06/05/2026
L’Incontinence urinaire n’est pas une fatalité
L’incontinence urinaire reste un sujet tabou, porté par de nombreux préjugés qui peuvent isoler socialement les personnes qui en souffrent.
La prévalence de l’incontinence urinaire est difficile à établir à cause du risque de rejet social qu’elle entraîne souvent et que les patients préfèrent éviter. C’est pourquoi la moitié seulement des personnes qui souffrent de troubles de la continence consultent un médecin.
En termes de qualité de vie l’incontinence peut impacter de nombreux domaines : les interactions sociales, l’activité physique, le sommeil, les activités professionnelles, les déplacements, l’estime de soi, la sexualité et peut même chez certaines personnes engendrer un syndrome dépressif.
La fréquence de l’incontinence urinaire augmente en fonction de l’âge avec une augmentation progressive en fonction des tranches d’âge : 33% entre 25 et 40 ans, 50% entre 40 et 70 ans.

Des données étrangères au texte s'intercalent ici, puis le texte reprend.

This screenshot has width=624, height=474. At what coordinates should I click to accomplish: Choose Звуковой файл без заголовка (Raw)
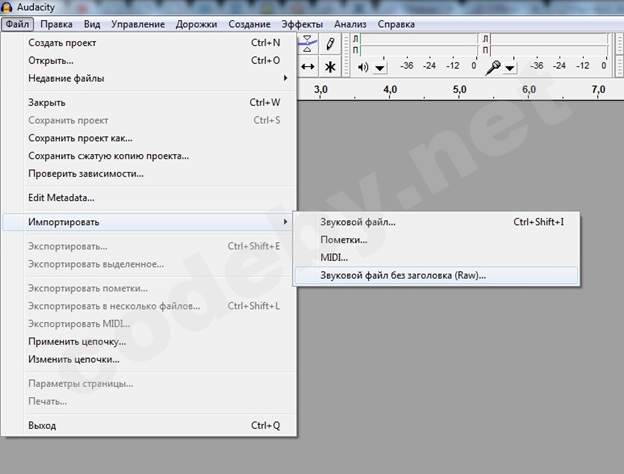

Les facteurs de risques sont nombreux surtout dans la population féminine avec la maternité, l’âge, le surpoids, l’exonération, l’ethnie, mais aussi l’activité sportive.
Le taux d’incontinence chez les jeunes sportives varie de 10 à 40%. Il est le plus souvent lié à une pratique intensive et mal conduite (footing, abdominaux...).
L’incontinence n’est pas une fatalité, il y a toujours quelque chose à faire.